Where to start... way too many features ;)
I will just list some of them off the top of my head
-) "Endless" no. of tracks (depending on your CPU power - and there is some max count, but never reached it)
-) Tracks can be audio, auxiliaries software instruments, MIDI, folders, and others
-) Each track supports plugins, MIDI plugins, sends
-) Insert Apple Loops and they automatically match key and tempo
-) Arrangement track that improves arranging (some features follow that track)
-) Track stacks groups instruments, so they can be played together from one track and summed together
-) Region aliases that point to the original. When you change the original region, the aliases in the arrangement change too
-) Full automation possibilities
-) Automation can be put into regions, then be looped or arranged with aliases
-) A lot of basic built in synths, worth mentioning is the the vintage synth that is good for starters
-) Mixing is fast and easy (compared to Ableton)
-) Complexe routing possibilities with the 64 busses
-) Customisable GUI. Just load the theme (found everywhere in the web). If you know how to program and create graphics, you can do it easily yourself.
-) Thousands of presets implemented, whether for audio or instrument channels, auxiliaries, plugins, MIDI files
-) New to Logic X is that channel settings can also include routing
-) Import complete channel settings plus regions from other sessions.
Sound is very good. From a certain point on, where your experience and requirement grow, you'll need to get 3rd party plugins. Most of the shipped plugins are ok or good, but there are way better developers of plugins. Does a DAW have its own sound? Have fun reading thru the gazillions of threads and webpages. I never compared "scientifically" the DAW sound. But then I make my own sound with the right plugins and the analog gear.
I noticed a sound change when upgrading to LX thought. I must say however, I also had to get a new converter at the same time, that features Thunderbolt. So I'd say the sound change derives from that.
Whatever you believe. If you're songs don't sound good in Logic, they won't sound good in any other DAW. Logic has definitely the capability of sounding astonishing. So it's up to you ;)
GUI & Usability
GUI is a matter of taste. Logic X became more modern, but the color palette is "muddy" and "toyish" (yes, there are ways to change that, but not to the full extent of RGB/CMYK). GUI can be customized with the thousands of available themes. As always with these themes, most of them are just experimental crap that hurt your eyes. A few are nice. I still prefer the default.

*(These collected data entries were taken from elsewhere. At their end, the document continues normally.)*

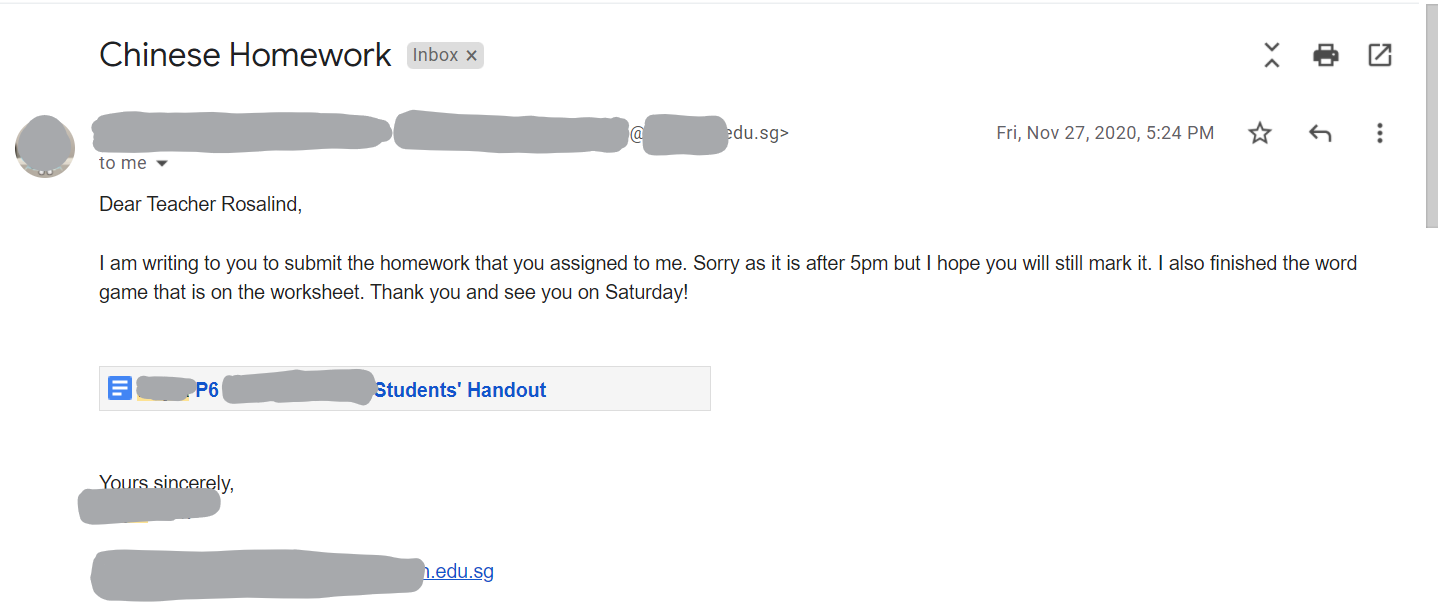
Task: Open the three-dot More options menu
Action: coord(1380,133)
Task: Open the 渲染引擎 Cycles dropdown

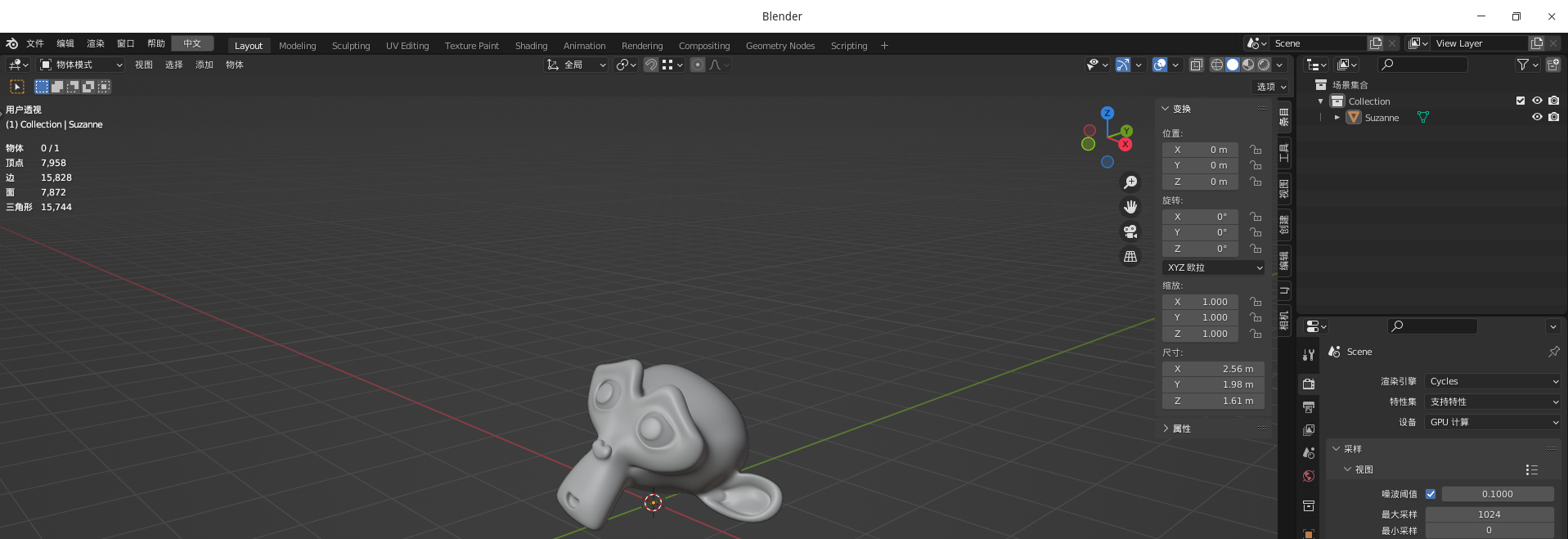Action: coord(1494,381)
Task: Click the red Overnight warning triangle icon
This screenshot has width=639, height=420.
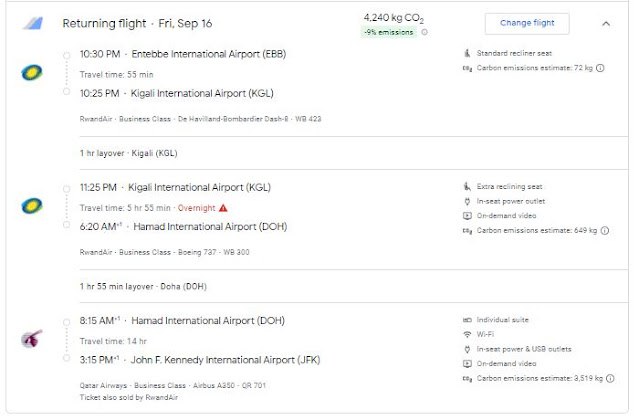Action: pos(223,208)
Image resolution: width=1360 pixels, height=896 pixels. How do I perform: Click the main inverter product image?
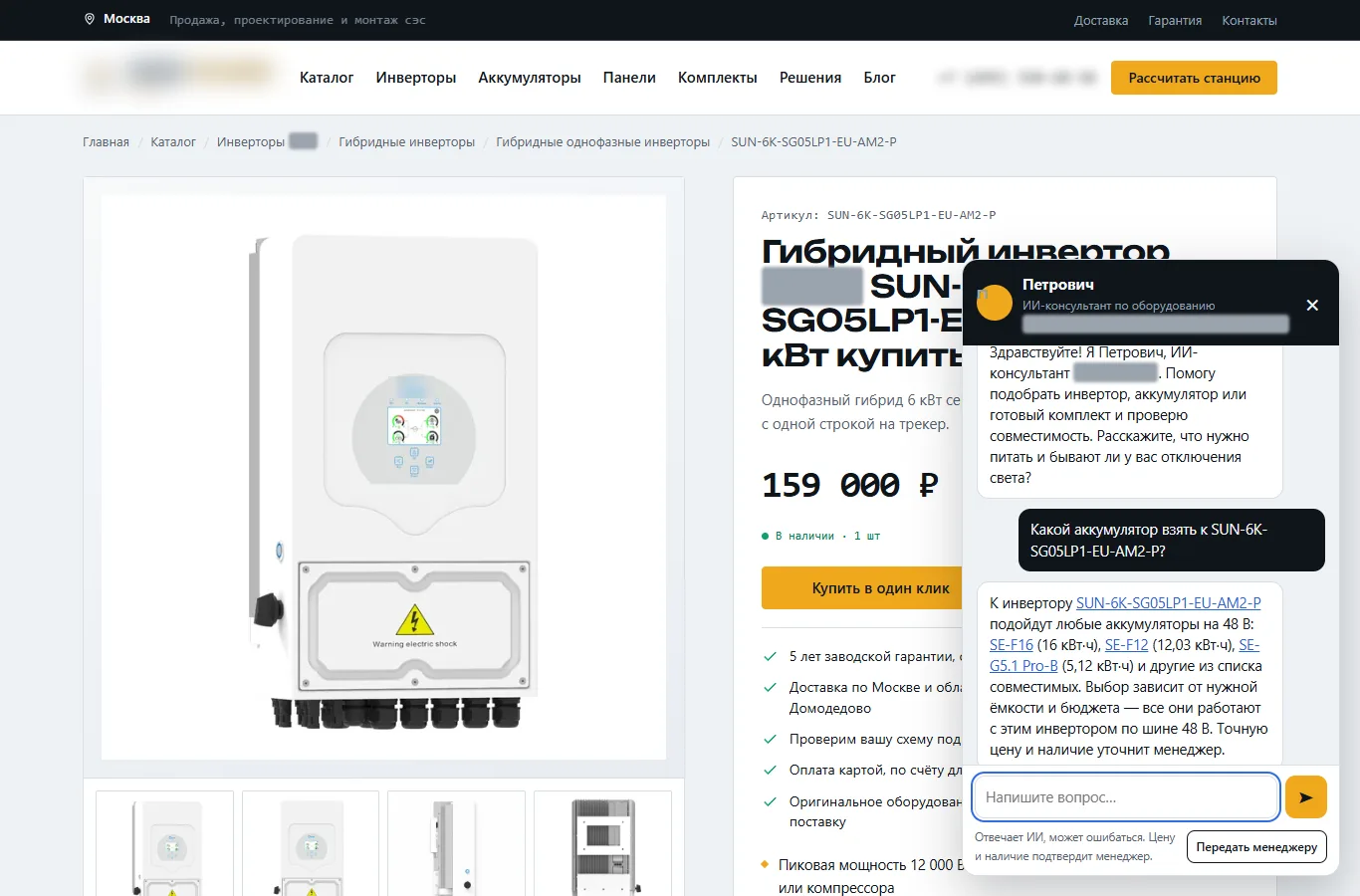point(383,478)
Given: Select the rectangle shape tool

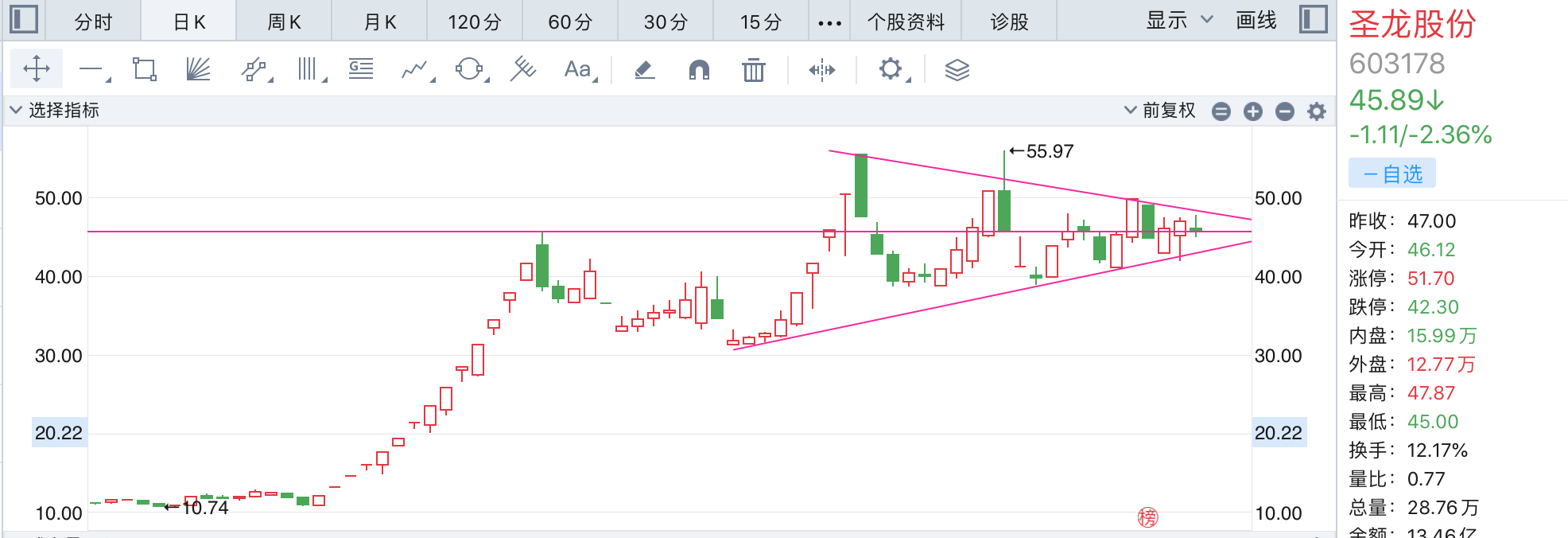Looking at the screenshot, I should coord(144,69).
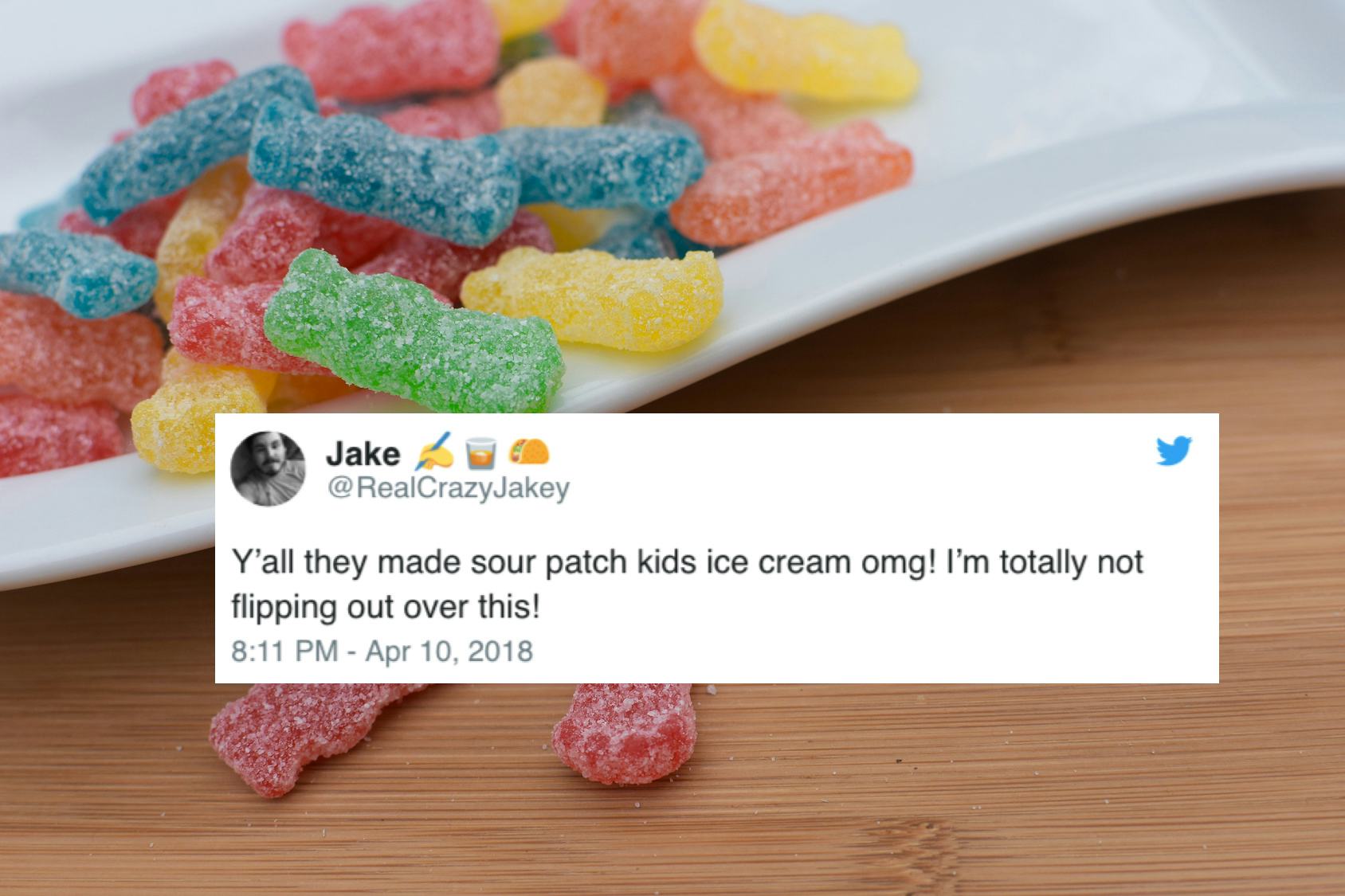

Logic X is easy to use. It's simplicity got better, which is neat for beginners. As a experienced user, it was somewhat tough, to go from L8 or L8 to LX. A little example: Changed standard short cuts! Again!! ... or how MIDI is recorded in loop and/or punch mode.
There are some GUI and usability issues. See below under cons.
Thousands of them, which is (again) great for beginners. Pretty much useless for me. Sometimes, here and there, I look them up and rarely I find something that I like. Most of the times, the "Logic sound" just doesn't fit my needs (I produce and mix electronic music).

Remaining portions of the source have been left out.